Researchers in Scotland have conducted a study showing that the proportion of deaths due to coronavirus disease 2019 (COVID-19) resulting from infection with severe acute respiratory syndrome coronavirus 2 (SARS-CoV-2) increased in the UK after November 2020.
The analysis showed that throughout October and November 2020, the death rate was 1 in 55 cases detected during the previous 12 days.
However, this ratio was no longer sustained in December. The proportion of deaths was significantly greater and unexpectedly high, particularly in regions affected by the B.1.1.7 variant of concern that has recently emerged.
“In early December, some new factor emerged to increase the case-fatality rate in the UK,” write David Wallace from the International Center for Mathematical Science and Graeme Ackland from the University of Edinburgh.
A pre-print version of the research paper is available on the medRxiv* server, while the article undergoes peer review.
*Important notice: medRxiv publishes preliminary scientific reports that are not peer-reviewed and, therefore, should not be regarded as conclusive, guide clinical practice/health-related behavior, or treated as established information.
The current reporting of infections and deaths can be misleading
Models that can predict how COVID-19 might impact healthcare systems are essential to making plans for even just a few weeks ahead.
In the UK, COVID-19-related deaths are reported in two ways. One is in the headline numbers published daily by the UK government (data that have become available in the previous 24 hours). The other is the publication of numbers derived from death certificates, which gives the number of deaths by date of death.
“Reporting of the former is highly variable over the week because of under-reporting during the weekend,” Wallace and Ackland write. “This can be smoothed out by taking 7-day rolling averages.”
As well as this weekend effect, under-reporting over Christmas and New Year also skewed the UK data, say the researchers. “To avoid this artefact, data for ‘date of death’ should be used,” they add.
The daily published headline number of positive tests or “cases” can also be misleading for the same reason.
In addition to the UK government data on cases, the Office for National Statistics (ONS) tracks the prevalence of SARS-CoV-2 in a representative fixed cohort. This provides an alternative to the unrepresentative national testing data for monitoring the case number.
Data for England for deaths, compared with shifted and scaled data for admissions, raw data for (positive test) cases, cases weighted to account for age-morbidity. The shift-and scale factors are set so that all curves are coincident at the November peak. The yellow line shows the total number of tests.

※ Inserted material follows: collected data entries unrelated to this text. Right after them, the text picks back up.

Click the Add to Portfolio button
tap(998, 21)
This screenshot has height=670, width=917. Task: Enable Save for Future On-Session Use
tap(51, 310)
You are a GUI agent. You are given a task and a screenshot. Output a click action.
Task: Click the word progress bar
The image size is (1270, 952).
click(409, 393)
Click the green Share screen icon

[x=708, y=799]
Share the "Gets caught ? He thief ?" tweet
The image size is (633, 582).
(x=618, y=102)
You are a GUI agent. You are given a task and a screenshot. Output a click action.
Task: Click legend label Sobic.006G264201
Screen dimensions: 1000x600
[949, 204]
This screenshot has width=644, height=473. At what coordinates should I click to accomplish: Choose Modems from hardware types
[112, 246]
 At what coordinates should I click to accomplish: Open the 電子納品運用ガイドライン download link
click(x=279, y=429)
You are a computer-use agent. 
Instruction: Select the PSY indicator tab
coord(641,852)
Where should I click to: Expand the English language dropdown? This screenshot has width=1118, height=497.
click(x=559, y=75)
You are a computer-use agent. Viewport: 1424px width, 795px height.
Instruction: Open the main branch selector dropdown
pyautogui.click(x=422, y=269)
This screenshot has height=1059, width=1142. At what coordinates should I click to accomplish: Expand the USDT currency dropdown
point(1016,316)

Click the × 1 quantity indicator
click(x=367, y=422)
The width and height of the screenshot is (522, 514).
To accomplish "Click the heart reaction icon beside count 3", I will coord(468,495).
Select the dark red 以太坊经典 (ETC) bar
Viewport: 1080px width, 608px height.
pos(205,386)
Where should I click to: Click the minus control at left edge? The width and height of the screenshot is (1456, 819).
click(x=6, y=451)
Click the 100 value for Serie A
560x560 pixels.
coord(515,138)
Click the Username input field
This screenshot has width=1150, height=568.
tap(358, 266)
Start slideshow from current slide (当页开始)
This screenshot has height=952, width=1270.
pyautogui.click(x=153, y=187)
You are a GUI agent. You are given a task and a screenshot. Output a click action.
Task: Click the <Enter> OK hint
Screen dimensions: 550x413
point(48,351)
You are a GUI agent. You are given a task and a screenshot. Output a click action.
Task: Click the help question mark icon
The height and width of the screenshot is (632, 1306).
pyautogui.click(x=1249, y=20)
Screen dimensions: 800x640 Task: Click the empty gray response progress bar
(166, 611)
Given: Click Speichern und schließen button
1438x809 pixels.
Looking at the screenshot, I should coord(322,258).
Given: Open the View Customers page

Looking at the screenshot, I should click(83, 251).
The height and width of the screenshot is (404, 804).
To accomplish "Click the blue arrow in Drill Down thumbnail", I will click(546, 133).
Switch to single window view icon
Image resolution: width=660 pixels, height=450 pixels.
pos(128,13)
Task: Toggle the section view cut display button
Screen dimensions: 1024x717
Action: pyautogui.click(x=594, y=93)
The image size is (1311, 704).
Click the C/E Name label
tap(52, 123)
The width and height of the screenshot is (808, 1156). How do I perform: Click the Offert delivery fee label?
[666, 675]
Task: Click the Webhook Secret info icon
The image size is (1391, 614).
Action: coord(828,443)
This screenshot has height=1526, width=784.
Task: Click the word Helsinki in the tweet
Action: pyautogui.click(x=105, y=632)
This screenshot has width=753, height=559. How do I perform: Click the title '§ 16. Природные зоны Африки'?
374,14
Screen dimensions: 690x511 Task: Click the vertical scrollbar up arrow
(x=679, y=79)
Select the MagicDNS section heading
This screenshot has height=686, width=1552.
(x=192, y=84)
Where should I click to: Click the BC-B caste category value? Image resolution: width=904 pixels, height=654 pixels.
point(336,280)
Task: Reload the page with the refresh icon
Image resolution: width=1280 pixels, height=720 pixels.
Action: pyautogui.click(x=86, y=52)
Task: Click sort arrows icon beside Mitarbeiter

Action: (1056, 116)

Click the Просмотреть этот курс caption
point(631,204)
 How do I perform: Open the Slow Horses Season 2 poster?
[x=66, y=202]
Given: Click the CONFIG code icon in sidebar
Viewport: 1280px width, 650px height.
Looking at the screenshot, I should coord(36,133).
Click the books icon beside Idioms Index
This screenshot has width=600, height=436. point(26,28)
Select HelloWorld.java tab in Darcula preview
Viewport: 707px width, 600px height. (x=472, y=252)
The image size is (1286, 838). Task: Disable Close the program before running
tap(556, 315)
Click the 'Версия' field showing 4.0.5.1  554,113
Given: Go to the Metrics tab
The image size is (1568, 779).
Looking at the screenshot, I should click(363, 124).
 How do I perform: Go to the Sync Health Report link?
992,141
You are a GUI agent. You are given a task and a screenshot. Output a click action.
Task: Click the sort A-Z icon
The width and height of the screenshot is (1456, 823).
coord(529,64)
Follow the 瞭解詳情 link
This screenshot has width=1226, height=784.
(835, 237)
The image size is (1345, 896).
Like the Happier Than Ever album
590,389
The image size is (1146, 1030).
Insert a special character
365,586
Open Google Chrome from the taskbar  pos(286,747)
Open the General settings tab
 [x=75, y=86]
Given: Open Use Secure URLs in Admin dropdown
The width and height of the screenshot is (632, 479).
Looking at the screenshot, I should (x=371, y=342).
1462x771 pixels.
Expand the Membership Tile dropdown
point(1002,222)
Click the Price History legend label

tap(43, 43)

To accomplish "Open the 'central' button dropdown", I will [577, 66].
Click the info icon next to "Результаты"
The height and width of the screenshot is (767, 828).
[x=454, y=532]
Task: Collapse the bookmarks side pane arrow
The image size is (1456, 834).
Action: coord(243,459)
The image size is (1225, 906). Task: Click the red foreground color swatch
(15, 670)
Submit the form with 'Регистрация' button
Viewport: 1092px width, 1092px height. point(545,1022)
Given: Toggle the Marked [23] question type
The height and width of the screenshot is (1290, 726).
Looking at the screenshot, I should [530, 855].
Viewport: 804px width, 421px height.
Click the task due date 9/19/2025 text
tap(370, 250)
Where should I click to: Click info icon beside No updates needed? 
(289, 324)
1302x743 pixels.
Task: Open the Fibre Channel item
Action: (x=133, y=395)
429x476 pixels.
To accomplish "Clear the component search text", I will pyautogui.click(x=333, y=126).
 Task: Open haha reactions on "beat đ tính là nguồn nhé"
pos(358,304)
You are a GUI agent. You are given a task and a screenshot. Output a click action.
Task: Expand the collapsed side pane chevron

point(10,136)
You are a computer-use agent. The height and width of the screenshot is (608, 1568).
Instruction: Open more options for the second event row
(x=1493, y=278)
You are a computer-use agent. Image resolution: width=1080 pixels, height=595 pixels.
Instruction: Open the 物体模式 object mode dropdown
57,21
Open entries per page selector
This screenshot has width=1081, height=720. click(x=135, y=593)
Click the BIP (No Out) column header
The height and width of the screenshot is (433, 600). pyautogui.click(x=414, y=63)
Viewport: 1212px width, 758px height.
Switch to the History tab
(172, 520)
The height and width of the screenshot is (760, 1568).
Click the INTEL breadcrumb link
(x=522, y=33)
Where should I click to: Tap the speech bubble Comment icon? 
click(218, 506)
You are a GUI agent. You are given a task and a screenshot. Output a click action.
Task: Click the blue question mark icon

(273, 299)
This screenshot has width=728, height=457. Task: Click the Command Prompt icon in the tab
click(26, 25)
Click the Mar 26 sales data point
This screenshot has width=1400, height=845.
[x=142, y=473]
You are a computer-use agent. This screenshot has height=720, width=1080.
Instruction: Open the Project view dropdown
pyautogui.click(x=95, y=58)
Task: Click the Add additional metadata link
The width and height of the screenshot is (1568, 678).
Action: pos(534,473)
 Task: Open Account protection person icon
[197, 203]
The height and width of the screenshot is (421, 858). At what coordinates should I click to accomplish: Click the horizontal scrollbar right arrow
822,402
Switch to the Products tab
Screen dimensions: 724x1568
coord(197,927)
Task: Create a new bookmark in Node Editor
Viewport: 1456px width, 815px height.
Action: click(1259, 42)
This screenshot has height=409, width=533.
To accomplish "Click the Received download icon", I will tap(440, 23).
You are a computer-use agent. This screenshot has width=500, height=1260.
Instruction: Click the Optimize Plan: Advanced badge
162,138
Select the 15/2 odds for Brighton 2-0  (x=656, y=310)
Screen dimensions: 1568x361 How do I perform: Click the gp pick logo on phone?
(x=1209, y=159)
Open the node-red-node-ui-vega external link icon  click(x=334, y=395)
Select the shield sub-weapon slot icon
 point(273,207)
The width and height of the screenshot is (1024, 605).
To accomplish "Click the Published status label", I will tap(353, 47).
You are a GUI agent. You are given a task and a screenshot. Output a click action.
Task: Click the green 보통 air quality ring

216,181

What did the researchers do?
The team used publicly available government data and weekly data from the ONS Infection Survey to determine the relationship between reported infection cases and subsequent deaths during the UK coronavirus outbreak. The relationship was assessed across different UK regions and age groups, while accounting for the prevalence of the variant of concern (VOC) B.1.1.7.
The researchers assessed whether a two-parameter “shift-and-scale” model could reliably predict deaths as a result of reported cases.
Since a ratio of tests to cases was being assessed, this model was chosen because a “shift-and-scale” relationship is not affected by the total number of cases. Therefore, the data generated should not be influenced by interventions implemented to curb viral spread or by the prevalence of the more infectious VOC.
What did they find?
Throughout October and November 2020, the age-weighted positive test data were in excellent agreement with subsequent deaths. During this period, the death rate was 1 in 55 cases detected during the previous 12 days.
However, the relationship between positive tests and subsequent deaths significantly changed around early December, such that the shift-and-scale model failed, showing a reduction in cases and admissions that was not reflected by a reduction in deaths.
Since the model’s predictions are fully determined by data, this means there was a significant increase in case-fatality ratio (CFR) in areas where cases and fatalities are as defined by the UK government, say the researchers. The CFR was particularly high in regions affected by the VOC B.1.1.7.
What are the study implications?
Wallace and Ackland say this increase in observed versus expected deaths shows that “something changed.” The correlation of increased CFR with VOC suggests causation, they add.
One interpretation would be that the new variant produces more severe disease, but there is currently no clinical evidence to support this hypothesis, says the team.
Finally, the researchers suggest that “alternately, the test may be less sensitive to the VOC, or the VOC infection may have taken off in undertested parts of the population.”
*Important notice: medRxiv publishes preliminary scientific reports that are not peer-reviewed and, therefore, should not be regarded as conclusive, guide clinical practice/health-related behavior, or treated as established information.